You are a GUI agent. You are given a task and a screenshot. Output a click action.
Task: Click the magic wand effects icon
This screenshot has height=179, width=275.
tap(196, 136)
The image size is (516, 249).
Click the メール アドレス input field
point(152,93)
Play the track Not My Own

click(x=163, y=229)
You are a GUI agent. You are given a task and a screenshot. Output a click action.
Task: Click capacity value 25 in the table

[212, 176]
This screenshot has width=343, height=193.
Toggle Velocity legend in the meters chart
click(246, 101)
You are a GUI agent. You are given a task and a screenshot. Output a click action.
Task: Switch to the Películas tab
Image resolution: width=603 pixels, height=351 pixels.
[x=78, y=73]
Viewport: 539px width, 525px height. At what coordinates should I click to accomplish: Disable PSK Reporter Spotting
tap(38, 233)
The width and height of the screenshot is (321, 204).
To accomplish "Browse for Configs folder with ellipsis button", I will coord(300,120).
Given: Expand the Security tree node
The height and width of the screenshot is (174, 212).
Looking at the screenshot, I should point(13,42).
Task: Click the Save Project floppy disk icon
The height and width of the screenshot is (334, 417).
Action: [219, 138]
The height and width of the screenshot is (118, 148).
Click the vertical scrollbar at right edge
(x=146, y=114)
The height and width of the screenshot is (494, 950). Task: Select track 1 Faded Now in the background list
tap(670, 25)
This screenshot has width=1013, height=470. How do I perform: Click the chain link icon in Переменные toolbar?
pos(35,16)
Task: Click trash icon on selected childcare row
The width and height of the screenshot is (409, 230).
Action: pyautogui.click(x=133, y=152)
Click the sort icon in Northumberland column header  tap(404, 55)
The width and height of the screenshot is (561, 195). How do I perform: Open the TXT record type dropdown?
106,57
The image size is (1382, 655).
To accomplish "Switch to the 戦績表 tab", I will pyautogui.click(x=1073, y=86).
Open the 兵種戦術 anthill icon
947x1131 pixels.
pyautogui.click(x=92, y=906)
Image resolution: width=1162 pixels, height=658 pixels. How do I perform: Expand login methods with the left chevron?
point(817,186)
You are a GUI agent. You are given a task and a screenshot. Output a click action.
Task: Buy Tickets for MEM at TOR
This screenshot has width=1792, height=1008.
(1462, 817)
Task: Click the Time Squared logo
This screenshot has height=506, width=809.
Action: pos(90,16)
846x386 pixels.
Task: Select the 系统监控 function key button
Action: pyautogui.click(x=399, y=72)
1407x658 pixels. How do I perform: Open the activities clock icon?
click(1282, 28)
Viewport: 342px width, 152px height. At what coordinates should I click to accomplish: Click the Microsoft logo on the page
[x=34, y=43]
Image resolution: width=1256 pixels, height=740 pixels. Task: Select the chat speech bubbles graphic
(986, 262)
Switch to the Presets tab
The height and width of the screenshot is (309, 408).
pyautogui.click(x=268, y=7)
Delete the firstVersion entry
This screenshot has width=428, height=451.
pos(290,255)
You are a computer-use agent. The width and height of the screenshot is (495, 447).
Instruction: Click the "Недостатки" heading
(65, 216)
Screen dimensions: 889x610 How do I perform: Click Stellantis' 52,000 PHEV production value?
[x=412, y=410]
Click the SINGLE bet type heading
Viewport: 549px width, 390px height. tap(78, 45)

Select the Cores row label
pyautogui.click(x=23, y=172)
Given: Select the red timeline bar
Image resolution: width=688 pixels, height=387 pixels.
++++++++++++++++++++
### EXERCISE INSTRUCTIONS
The full listing must be retyped exactly as it stands.

### YOUR SOLUTION
You are a GUI agent. You are given a task and a screenshot. Output a click action.
Task: Click the magic wand effects icon
This screenshot has height=179, width=275.
tap(196, 136)
The image size is (516, 249).
Click the メール アドレス input field
point(152,93)
Play the track Not My Own

click(x=163, y=229)
You are a GUI agent. You are given a task and a screenshot. Output a click action.
Task: Click capacity value 25 in the table

[212, 176]
This screenshot has width=343, height=193.
Toggle Velocity legend in the meters chart
click(246, 101)
You are a GUI agent. You are given a task and a screenshot. Output a click action.
Task: Switch to the Películas tab
Image resolution: width=603 pixels, height=351 pixels.
[x=78, y=73]
Viewport: 539px width, 525px height. At what coordinates should I click to accomplish: Disable PSK Reporter Spotting
tap(38, 233)
The width and height of the screenshot is (321, 204).
To accomplish "Browse for Configs folder with ellipsis button", I will coord(300,120).
Given: Expand the Security tree node
The height and width of the screenshot is (174, 212).
Looking at the screenshot, I should point(13,42).
Task: Click the Save Project floppy disk icon
The height and width of the screenshot is (334, 417).
Action: [219, 138]
The height and width of the screenshot is (118, 148).
Click the vertical scrollbar at right edge
(x=146, y=114)
The height and width of the screenshot is (494, 950). Task: Select track 1 Faded Now in the background list
tap(670, 25)
This screenshot has width=1013, height=470. How do I perform: Click the chain link icon in Переменные toolbar?
pos(35,16)
Task: Click trash icon on selected childcare row
The width and height of the screenshot is (409, 230).
Action: pyautogui.click(x=133, y=152)
Click the sort icon in Northumberland column header  tap(404, 55)
The width and height of the screenshot is (561, 195). How do I perform: Open the TXT record type dropdown?
106,57
The image size is (1382, 655).
To accomplish "Switch to the 戦績表 tab", I will pyautogui.click(x=1073, y=86).
Open the 兵種戦術 anthill icon
947x1131 pixels.
pyautogui.click(x=92, y=906)
Image resolution: width=1162 pixels, height=658 pixels. How do I perform: Expand login methods with the left chevron?
point(817,186)
You are a GUI agent. You are given a task and a screenshot. Output a click action.
Task: Buy Tickets for MEM at TOR
This screenshot has width=1792, height=1008.
(1462, 817)
Task: Click the Time Squared logo
This screenshot has height=506, width=809.
Action: pos(90,16)
846x386 pixels.
Task: Select the 系统监控 function key button
Action: pyautogui.click(x=399, y=72)
1407x658 pixels. How do I perform: Open the activities clock icon?
click(1282, 28)
Viewport: 342px width, 152px height. At what coordinates should I click to accomplish: Click the Microsoft logo on the page
[x=34, y=43]
Image resolution: width=1256 pixels, height=740 pixels. Task: Select the chat speech bubbles graphic
(986, 262)
Switch to the Presets tab
The height and width of the screenshot is (309, 408).
pyautogui.click(x=268, y=7)
Delete the firstVersion entry
This screenshot has width=428, height=451.
pos(290,255)
You are a computer-use agent. The width and height of the screenshot is (495, 447).
Instruction: Click the "Недостатки" heading
(65, 216)
Screen dimensions: 889x610 How do I perform: Click Stellantis' 52,000 PHEV production value?
[x=412, y=410]
Click the SINGLE bet type heading
Viewport: 549px width, 390px height. tap(78, 45)

Select the Cores row label
pyautogui.click(x=23, y=172)
Given: Select the red timeline bar
Image resolution: width=688 pixels, height=387 pixels.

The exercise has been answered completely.